Hiroko was an enigma to Maya. Aloof and serious, she always seemed absorbed in her work and her team tended always to be around her, as if she was the queen of a realm that had nothing to do with the rest of the ship. Maya didn’t like that, but there was nothing she could do about it. And something in Hiroko’s attitude made it not so threatening: it was just a fact, the farm was a separate place, its crew a separate society. And it was possible that Maya could use them to counterbalance the influence of Arkady and John somehow; so she did not worry about their separate realm. In fact she joined them more than ever before. Sometimes she went with them up to the hub at the end of a work session, to play a game they had invented called tunneljump. There was a jump tube down the central shaft; all the joints between cylinders had been expanded to the same width as the cylinders themselves, making a single smooth tube. There were rails to facilitate quick movement back and forth along this tube, but in their game, jumpers stood on the storm shelter hatch, and tried to leap up the tube to the bubble dome hatch, a full five hundred meters away, without bumping into the walls or railings. Coriolis forces made this effectively impossible, and flying even halfway would usually win a game. But one day Hiroko came by on her way to check an experimental crop in the bubble dome, and after greeting them she crouched on the shelter hatch and jumped, and slowly floated the full length of the tunnel, rotating as she flew, and stopping herself at the bubble dome hatch with a single outstretched hand.
The players stared up the tunnel in stunned silence.
“Hey!” Rya called to Hiroko. “How did you do that?”
“Do what?”
They explained the game to her. She smiled, and Maya was suddenly certain she had already known the rules. “So how did you do it?” Rya repeated.
“You jump straight!” Hiroko explained, and disappeared into the bubble dome.
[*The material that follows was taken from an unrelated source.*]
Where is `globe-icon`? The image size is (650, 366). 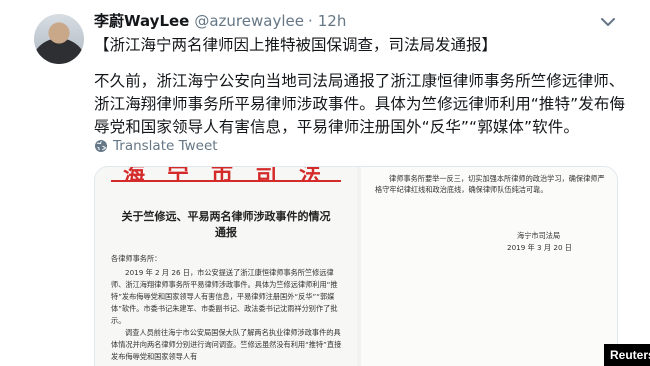
globe-icon is located at coordinates (101, 146).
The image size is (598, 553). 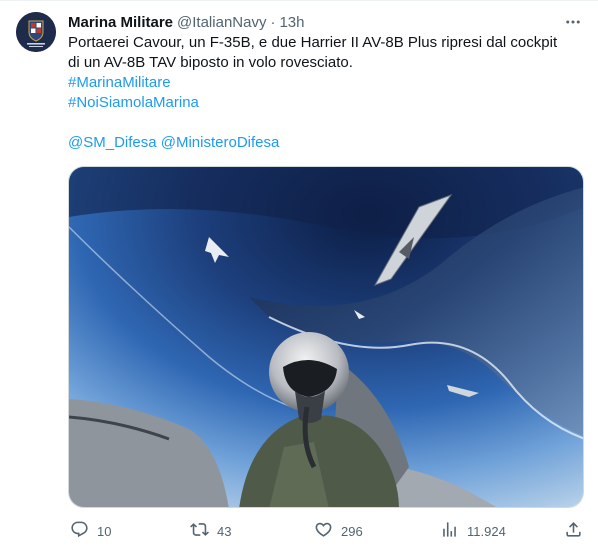 What do you see at coordinates (328, 143) in the screenshot?
I see `mentions-link: @SM_Difesa @MinisteroDifesa` at bounding box center [328, 143].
That night at dinner the story got around. Frank said to Hiroko, “Maybe you just got lucky.”
Hiroko smiled. “Maybe you and I should total twenty jumps and see who wins.”
“Sounds good to me.”
“What’ll we bet?”
“Money, of course.”
Hiroko shook her head. “Do you really think money matters anymore?”
A few days later Maya floated under the curve of the bubble dome with Frank and John, looking ahead at Mars, which was now a gibbous orb the size of a dime.
“A lot of arguments these days,” John remarked casually. “I hear Alex and Mary got into an actual fight. Michel says it’s to be expected, but still …”
“Maybe we brought too many leaders,” Maya said.
“Maybe you should have been the only one,” Frank jibed.
“Too many chiefs?” said John.
Frank shook his head. “That’s not it.”